On Mon, Nov 8, 2010 at 11:03 PM, "Martin v. Löwis" <martin@v.loewis.de> wrote:
Am 08.11.2010 14:19, schrieb Fredrik Lundh:
On Mon, Nov 8, 2010 at 2:17 PM, Antoine Pitrou <solipsis@pitrou.net> wrote:
Le lundi 08 novembre 2010 à 14:10 +0100, Fredrik Lundh a écrit :
One would have thought that "test cases" referred to test cases, not strings in non-test code, and that the "the stdlib is already supposed to be ASCII only" meant that the standard library is supposed to be ASCII only, not UTF-8.
“[...] the stdlib is already supposed to be ASCII only except for author names in comments and a few specific encoding test cases.”
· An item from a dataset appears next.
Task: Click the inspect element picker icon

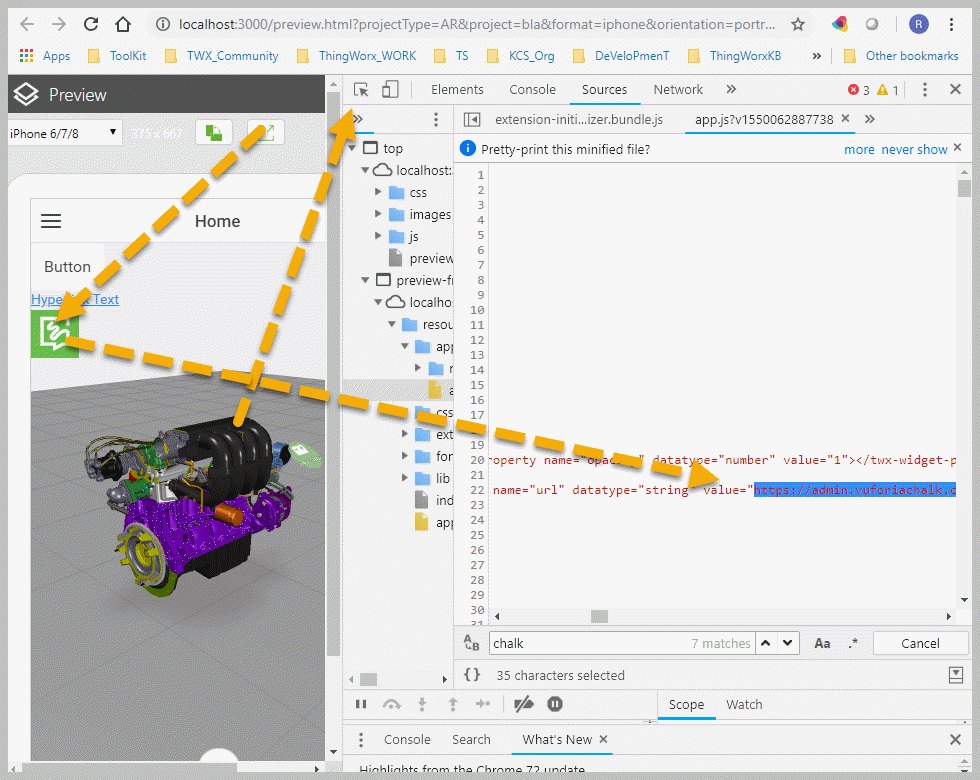Action: point(362,90)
You seem to have missed part of the sentence.
No, I didn't. Try again.
Ok, my try: You deliberately have chosen to ignore it. Right?
Not at all. The original statement had the form "A, except B and C". That's not very hard to parse, is it? A is always true, except for the specific cases B and C.
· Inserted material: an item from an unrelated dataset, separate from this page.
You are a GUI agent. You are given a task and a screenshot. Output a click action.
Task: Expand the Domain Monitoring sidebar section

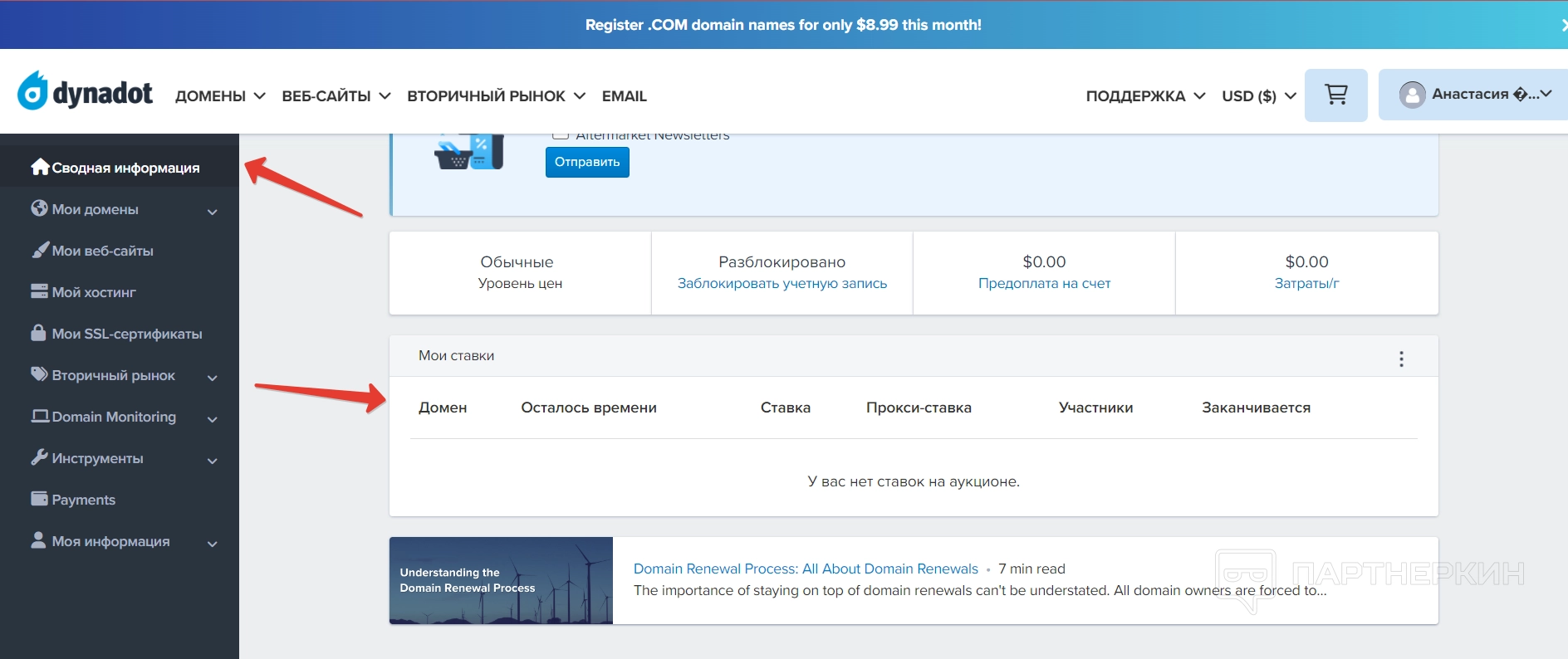212,419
When Michael then infers that "A means that D must be escaped", Nick claims that C ("encoding test cases") actually was referring to D ("string literals in the standard library"). That's clearly not true for any straight-forward interpretation of those phrases, and I've never ever seen Guido be that imprecise in his writing, but when I wonder why he said C if he meant D, I suddenly find myself in a fight with two minibosses. What's going on here?